• DOCUMENT EXCERPT:
• • • • • • •
|
ARCHIVE -- MARCH 2003
(I)
|
March 10-11 --
"Burglars to be banned from suing victims". United Kingdom:
"Burglars who are injured while
committing a crime are to banned from suing their victims for compensation.
David Blunkett, the Home Secretary, has bowed to public pressure after
the outcry over the case of Brendon Fearon, the burglar who is trying to
sue Tony Martin for £15,000 after being shot while breaking into
his home." (David Bamber, Daily Telegraph, Mar.
9). (DURABLE LINK)
March 10-11 --
Clear Channel = Deep Pocket. "With damage claims in the
Rhode Island fire expected to run up to $1 billion, two lawyers representing
victims have set their sights on a potential defendant with very deep pockets:
Clear Channel Communications. The broadcasting giant owns WHJY-FM,
a Providence radio station that ran ads for the Great White concert at
The Station that ended moments into the first song when pyrotechnics set
off by the band ignited the nation's fourth-deadliest fire. A popular disc
jockey at WHJY, Michael Gonsalves, introduced Great White and was among
the 99 who died in the fire or from injuries suffered in the blaze. The
two Providence lawyers, who between them represent about a dozen victims,
said yesterday their expected lawsuits will almost certainly name Clear
Channel as a defendant. The company, the largest operator of radio stations
in the country, has assets that far outstrip those of the 14 defendants
who were named in the only lawsuit filed so far." (Jonathan Saltzman,
"R.I. fire victims' lawyers eye firm", Boston Globe, Mar. 8).
(DURABLE LINK)
March 10-11 --
New Medicare drug benefit? Link it to product liability reform.
"Even drugs like aspirin, which cause hundreds of deaths each year, could
not meet the safety standards patients expect today," argues Scott Gottlieb
of the American Enterprise Institute. " ... But putting [older] patients
on the pills they need means we need to prepare to tolerate more side effects
or tolerate more lawsuits.
Litigation should not be a cost of commerce when government puts itself
in the business of pushing pills. ... Without product liability reform,
prescription drug coverage will transform into a full employment act for
the lawyers, limiting development of new drugs and driving up prices for
everybody." (Scott Gottlieb, "More Drug Use Will Mean More Lawsuits," AEI
On the Issues, Mar.).
(DURABLE
LINK)
March 10-11 --
Lawsuits vs. free speech, cont'd: jailhouse rock. Last
year VH1 aired a special entitled Music Behind Bars, featuring the music
of prisoners. Now the family of a West Virginia man murdered in 1994
by one of the inmate-performers is suing the network. The family's
lawyers are arguing that whether or not the network compensated the convicted
killer for his performance -- it says it did not -- its broadcast
occasioned the family emotional distress for which it should have to pay
compensatory and punitive damages. (Maria Lehner, "Murder Victim's Family
Sues VH1", Fox News, Mar.
6). (DURABLE LINK)
• • • • • • •
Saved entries
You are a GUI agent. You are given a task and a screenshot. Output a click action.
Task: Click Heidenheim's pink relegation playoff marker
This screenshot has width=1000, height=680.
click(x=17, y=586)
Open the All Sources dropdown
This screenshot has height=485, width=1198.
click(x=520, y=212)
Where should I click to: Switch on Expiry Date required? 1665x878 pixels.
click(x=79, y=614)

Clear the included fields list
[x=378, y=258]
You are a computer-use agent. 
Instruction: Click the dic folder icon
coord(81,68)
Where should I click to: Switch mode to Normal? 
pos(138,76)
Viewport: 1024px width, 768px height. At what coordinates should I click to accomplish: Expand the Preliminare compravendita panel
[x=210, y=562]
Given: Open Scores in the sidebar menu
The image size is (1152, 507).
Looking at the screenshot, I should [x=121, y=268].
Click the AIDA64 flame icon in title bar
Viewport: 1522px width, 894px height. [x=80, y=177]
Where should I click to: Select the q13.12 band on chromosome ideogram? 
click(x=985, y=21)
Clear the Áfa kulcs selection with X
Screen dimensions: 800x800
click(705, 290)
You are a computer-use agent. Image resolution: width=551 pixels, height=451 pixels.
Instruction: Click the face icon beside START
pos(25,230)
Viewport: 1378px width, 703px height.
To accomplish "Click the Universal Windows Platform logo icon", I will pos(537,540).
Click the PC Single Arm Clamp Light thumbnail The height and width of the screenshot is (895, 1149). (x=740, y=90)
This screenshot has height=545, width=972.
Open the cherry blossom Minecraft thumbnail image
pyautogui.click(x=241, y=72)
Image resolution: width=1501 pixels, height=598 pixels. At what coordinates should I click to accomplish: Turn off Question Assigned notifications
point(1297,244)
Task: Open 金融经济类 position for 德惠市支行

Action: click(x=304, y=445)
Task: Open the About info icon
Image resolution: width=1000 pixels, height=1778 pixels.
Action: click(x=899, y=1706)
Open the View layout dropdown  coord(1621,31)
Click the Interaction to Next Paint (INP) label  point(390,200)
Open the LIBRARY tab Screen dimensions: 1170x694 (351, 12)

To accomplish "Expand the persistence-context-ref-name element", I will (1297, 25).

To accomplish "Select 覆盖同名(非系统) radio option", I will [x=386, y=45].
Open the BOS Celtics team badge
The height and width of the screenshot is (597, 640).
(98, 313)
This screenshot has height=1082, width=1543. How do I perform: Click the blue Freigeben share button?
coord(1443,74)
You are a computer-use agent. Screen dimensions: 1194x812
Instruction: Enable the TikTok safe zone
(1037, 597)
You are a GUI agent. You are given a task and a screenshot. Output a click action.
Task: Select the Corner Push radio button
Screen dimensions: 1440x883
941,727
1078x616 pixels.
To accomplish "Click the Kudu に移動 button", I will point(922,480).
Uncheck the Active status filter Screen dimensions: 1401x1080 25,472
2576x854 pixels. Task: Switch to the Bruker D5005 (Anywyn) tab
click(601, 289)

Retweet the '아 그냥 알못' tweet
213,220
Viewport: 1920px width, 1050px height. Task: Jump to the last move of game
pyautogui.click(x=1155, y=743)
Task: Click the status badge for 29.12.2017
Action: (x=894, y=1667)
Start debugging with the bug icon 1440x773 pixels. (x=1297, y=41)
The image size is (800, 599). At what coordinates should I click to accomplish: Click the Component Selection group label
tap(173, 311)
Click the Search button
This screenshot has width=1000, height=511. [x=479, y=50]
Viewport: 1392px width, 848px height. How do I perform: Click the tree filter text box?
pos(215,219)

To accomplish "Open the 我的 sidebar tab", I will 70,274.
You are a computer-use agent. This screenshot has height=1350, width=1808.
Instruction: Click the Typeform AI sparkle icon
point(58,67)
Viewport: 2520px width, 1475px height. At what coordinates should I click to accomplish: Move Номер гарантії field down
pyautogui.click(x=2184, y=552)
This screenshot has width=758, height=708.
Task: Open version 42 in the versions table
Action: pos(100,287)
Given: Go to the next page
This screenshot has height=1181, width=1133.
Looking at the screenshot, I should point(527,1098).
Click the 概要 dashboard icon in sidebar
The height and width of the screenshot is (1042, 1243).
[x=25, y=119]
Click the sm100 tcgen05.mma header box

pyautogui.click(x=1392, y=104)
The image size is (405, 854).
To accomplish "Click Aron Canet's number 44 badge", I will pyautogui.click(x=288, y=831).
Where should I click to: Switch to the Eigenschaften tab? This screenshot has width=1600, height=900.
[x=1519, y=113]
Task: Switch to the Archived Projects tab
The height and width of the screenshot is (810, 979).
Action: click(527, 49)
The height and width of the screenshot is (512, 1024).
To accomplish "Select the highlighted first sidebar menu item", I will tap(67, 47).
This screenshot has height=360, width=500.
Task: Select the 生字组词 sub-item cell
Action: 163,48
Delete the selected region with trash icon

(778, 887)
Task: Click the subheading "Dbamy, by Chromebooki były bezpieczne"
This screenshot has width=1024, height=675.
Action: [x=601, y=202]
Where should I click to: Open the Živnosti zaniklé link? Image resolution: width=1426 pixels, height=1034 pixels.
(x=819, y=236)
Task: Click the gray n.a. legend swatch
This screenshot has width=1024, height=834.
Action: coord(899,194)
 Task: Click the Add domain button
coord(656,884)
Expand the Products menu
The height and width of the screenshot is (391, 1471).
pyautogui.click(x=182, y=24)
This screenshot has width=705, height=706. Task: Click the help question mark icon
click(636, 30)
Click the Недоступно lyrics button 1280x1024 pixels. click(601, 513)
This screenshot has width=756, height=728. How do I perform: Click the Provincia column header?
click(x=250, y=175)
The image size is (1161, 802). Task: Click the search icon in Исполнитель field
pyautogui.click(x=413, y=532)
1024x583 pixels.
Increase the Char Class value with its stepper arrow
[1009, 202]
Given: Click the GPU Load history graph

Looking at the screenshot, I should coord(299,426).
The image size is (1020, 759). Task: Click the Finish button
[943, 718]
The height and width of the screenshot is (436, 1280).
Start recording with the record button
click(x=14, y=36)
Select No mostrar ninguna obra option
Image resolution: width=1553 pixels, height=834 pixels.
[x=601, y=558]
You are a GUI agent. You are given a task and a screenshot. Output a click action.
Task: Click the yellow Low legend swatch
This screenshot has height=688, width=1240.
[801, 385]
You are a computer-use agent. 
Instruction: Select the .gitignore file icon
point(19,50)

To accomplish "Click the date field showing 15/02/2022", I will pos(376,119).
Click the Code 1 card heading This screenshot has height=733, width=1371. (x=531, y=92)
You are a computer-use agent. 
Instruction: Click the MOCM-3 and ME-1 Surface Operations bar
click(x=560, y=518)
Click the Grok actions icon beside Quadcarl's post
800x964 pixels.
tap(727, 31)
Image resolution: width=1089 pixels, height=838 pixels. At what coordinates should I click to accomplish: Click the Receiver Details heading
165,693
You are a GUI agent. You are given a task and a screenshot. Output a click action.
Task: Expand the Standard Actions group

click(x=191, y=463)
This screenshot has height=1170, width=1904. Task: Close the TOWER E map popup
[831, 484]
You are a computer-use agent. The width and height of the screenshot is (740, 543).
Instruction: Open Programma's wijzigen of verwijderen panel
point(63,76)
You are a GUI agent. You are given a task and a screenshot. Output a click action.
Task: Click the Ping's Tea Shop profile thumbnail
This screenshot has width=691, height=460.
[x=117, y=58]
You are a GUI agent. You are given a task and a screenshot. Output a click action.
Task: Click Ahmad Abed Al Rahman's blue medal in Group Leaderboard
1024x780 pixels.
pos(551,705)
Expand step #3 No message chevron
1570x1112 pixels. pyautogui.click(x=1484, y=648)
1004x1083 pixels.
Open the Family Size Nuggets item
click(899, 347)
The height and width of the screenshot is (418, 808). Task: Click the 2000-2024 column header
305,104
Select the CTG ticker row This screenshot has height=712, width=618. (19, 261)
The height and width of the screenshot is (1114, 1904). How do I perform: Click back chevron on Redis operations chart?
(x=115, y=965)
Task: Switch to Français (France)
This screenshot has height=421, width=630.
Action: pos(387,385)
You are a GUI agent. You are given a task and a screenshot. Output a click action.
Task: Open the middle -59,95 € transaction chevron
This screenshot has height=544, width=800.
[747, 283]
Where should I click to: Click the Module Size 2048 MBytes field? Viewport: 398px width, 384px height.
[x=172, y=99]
• • • • • • •
• TASKS:
**A.** Using the March 2003 archive, quote the passage word for word, beginning at the words "David Blunkett, the" and stopping after the words "Daily Telegraph, Mar.".
**B.** Answer these questions from the March 2003 archive:
(i) For how much is Brendon Fearon trying to sue Tony Martin?
(ii) Which radio station owned by Clear Channel ran ads for the Great White concert?
(iii) What was the title of the VH1 special featuring the music of prisoners?
**C.** Could you carry on the March 2003 archive from the point where it stops?

• ANSWERS FOR THIS EXERCISE:
**A.**
David Blunkett, the Home Secretary, has bowed to public pressure after
the outcry over the case of Brendon Fearon, the burglar who is trying to
sue Tony Martin for £15,000 after being shot while breaking into
his home." (David Bamber, Daily Telegraph, Mar.

**B.**
(i) £15,000
(ii) WHJY-FM
(iii) Music Behind Bars

**C.**
March 8-9 -- Tobacco
fees: feds indict former Texas AG. One of the biggest
developments yet in the tobacco-fee
saga: a federal grand jury is charging former Texas attorney general Dan
Morales and his friend Marc Murr with conspiracy and mail fraud over Morales's
attempt to gain hundreds of millions of dollars in fees for Murr from the
state's tobacco settlement. More recently, Morales has suggested
that he might be able to furnish information that would throw in question
the fee entitlements of five politically influential trial lawyers who
managed the state's case (R. G. Ratcliffe and Clay Robison, "Former Attorney
General Dan Morales indicted", Houston Chronicle, Mar. 6; April
Castro, "Ex-Attorney General Morales Indicted", AP/Washington
Post,
Mar.
6; "Former Texas Attorney General Surrenders", AP/ABC News, Mar.
7). For earlier coverage, see Jul.
15, 2002 and links from there; Jan. 10-12,
2003. (DURABLE LINK)
March 8-9 -- Should
have watched his step answering call of nature. Update:
an appeals court in the Australian state of New South Wales has overturned
the $60,000 judgment (see Mar. 5, 2002)
awarded to Paul Jackson, who after a night drinking with friends walked
home along a highway and "stepped over a low guard rail in order to urinate,
not realising there was a drop of several metres." The "plaintiff
was not taking reasonable care for his
own safety as he was obliged to do," the justices said. ("That's a
long drop", Sydney Morning Herald, Mar.
5; "Wee change in fortune for Wollongong man", Aust. Broadcasting Corp.,
Mar.
5). (DURABLE LINK)
March 5-7 -- Update:
hospital rapist's suit dismissed. Sandusky, Ohio: "A judge
has dismissed the $2 million lawsuit filed by a convicted rapist who claimed
the hospital where he sexually assaulted a woman was negligent because
it didn't prevent the crime, according to court records." ((Richard Payerchin,
"Ruling: Convict responsible for his own crime", Lorain Morning Journal,
Feb.
20)(see May 22-23, 2002). (DURABLE
LINK)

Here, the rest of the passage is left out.